Note to America: While you're looking down the ladder at the guy mowing your lawn, here's who's picking your pocket
Posted by Jill | 9:33 AM
And they aren't looking to give you a set of keys to their club, either:

The richest Americans' share of national income has hit a postwar record, surpassing the highs reached in the 1990s bull market, and underlining the divergence of economic fortunes blamed for fueling anxiety among American workers.

The wealthiest 1% of Americans earned 21.2% of all income in 2005, according to new data from the Internal Revenue Service. That is up sharply from 19% in 2004, and surpasses the previous high of 20.8% set in 2000, at the peak of the previous bull market in stocks.

The bottom 50% earned 12.8% of all income, down from 13.4% in 2004 and a bit less than their 13% share in 2000.

The IRS data, based on a large sample of tax returns, are for "adjusted gross income," which is income after some deductions, such as for alimony and contributions to individual retirement accounts. While dated, many scholars prefer it to timelier data from other agencies because it provides details of the very richest -- for example, the top 0.1% and the top 1%, not just the top 10% -- and includes capital gains, an important, though volatile, source of income for the affluent.

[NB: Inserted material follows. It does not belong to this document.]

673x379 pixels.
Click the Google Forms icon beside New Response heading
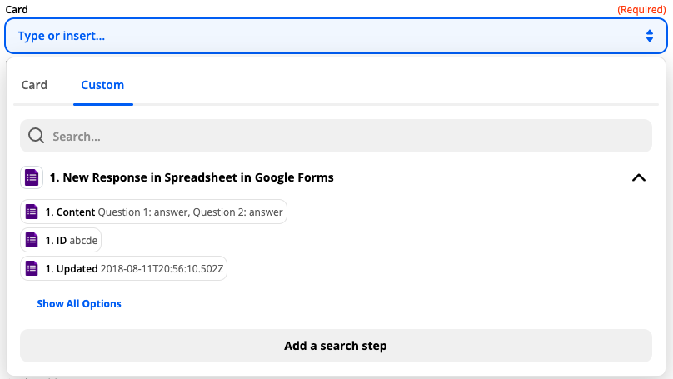(x=32, y=177)
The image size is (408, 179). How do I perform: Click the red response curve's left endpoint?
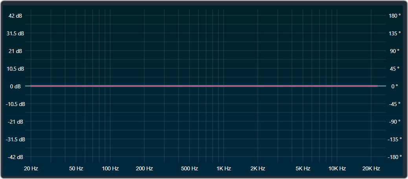[31, 86]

The IRS data go back only to 1986, but academic research suggests the rich last had this high a share of total income in the 1920s.

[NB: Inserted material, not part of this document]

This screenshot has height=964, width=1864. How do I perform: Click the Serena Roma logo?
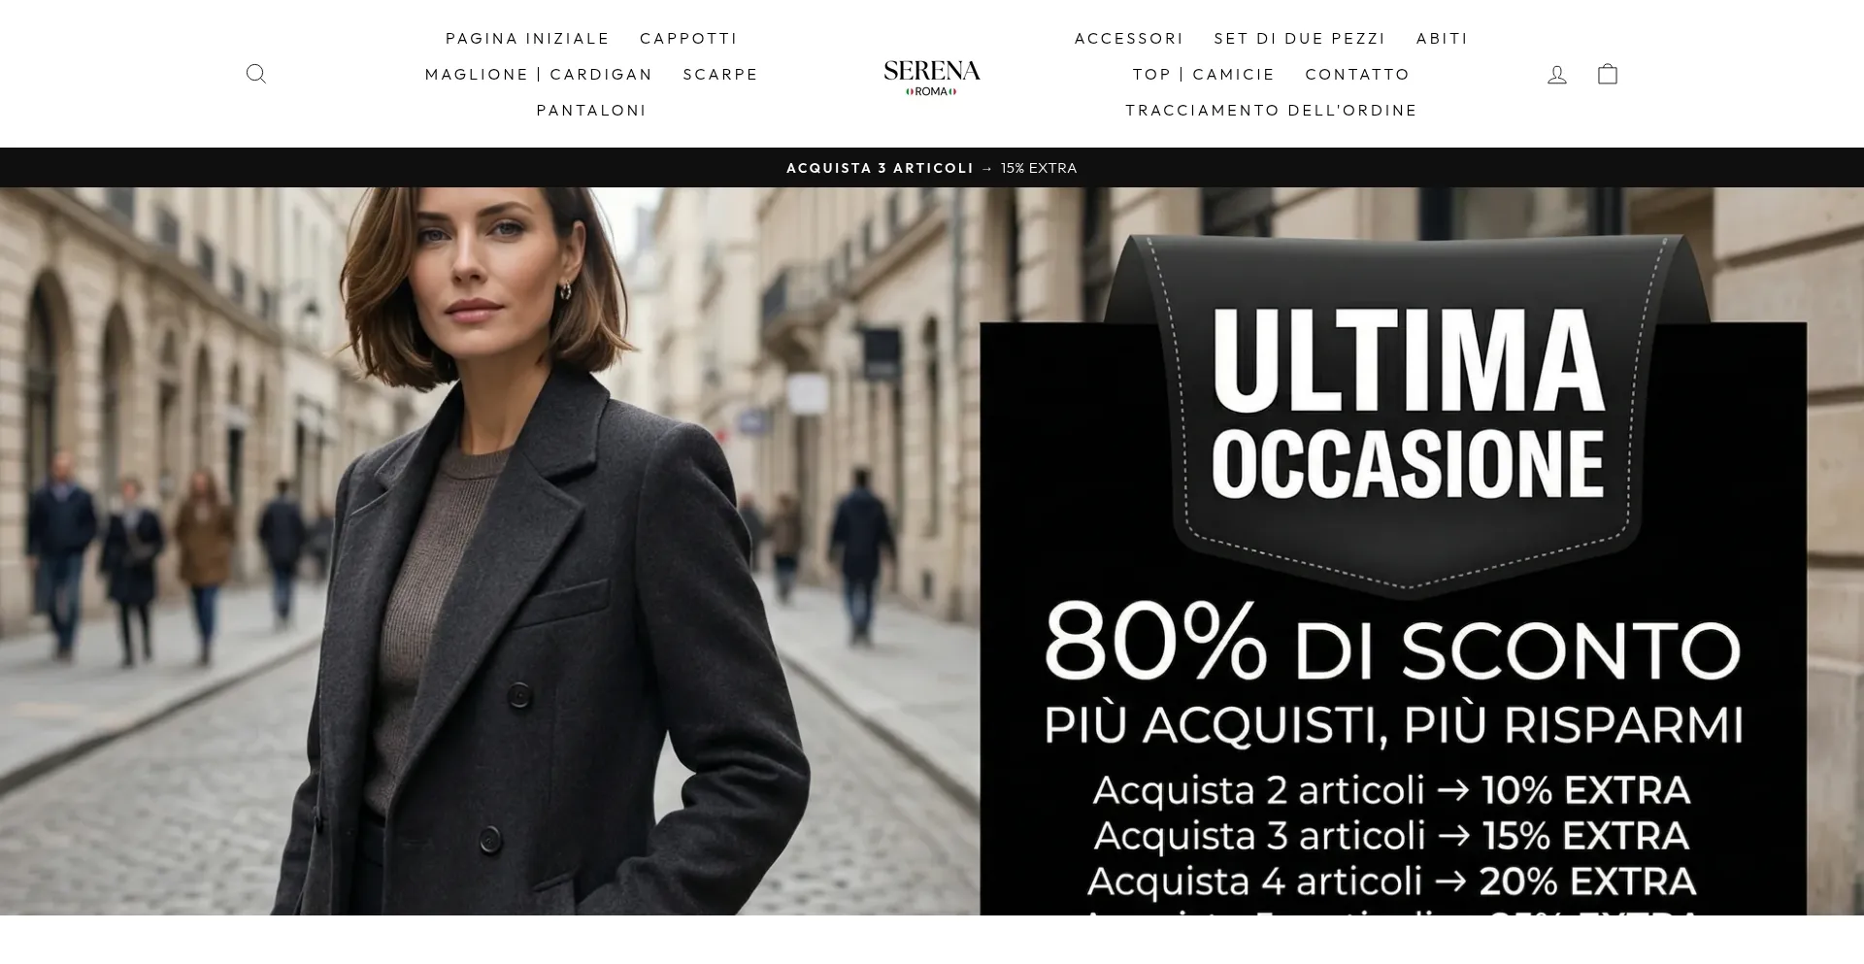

So what does the president, who is among those whose fortunes have grown even larger over the past seven years (despite his stated need to "replenish the ol' coffers" after leaving office) attribute this concentration of wealth in the hands of ever-fewer people? A skills gap -- perpetuating the myth that the rich are just smarter and harder-working than the rest of us:

In an interview yesterday with The Wall Street Journal, President Bush said, "First of all, our society has had income inequality for a long time. Secondly, skills gaps yield income gaps. And what needs to be done about the inequality of income is to make sure people have got good education, starting with young kids. That's why No Child Left Behind is such an important component of making sure that America is competitive in the 21st century."


Certainly education is important, though it's highly debatable whether teaching with a goal of scoring to a certain level on a standardized test requires education. But when you look at the jobs being outsourced and taken by H-1Bs workers, they are not those on the low end of the educational requirement scale, they are those at the higher ranges -- not just IT jobs, but those for financial analysts, accountants, nurses, clinical data managers, and other relatively high-paying jobs are being outsourced to other countries or H-1Bs. Someone needs to ask this president exactly what kinds of jobs will be available for those with more education -- when month after month, the numbers reflect job creation primarily in the food service, hospitality, health care (presumably jobs like home health aide) and retail industries.

The fact is that most of us in our lives are not going to be entrepreneurs, we are going to work for other people. And as long as those other people are seeking to lower pay ranges to as close to slave level as they can, the share of American income held by working people is going to continue to shrink.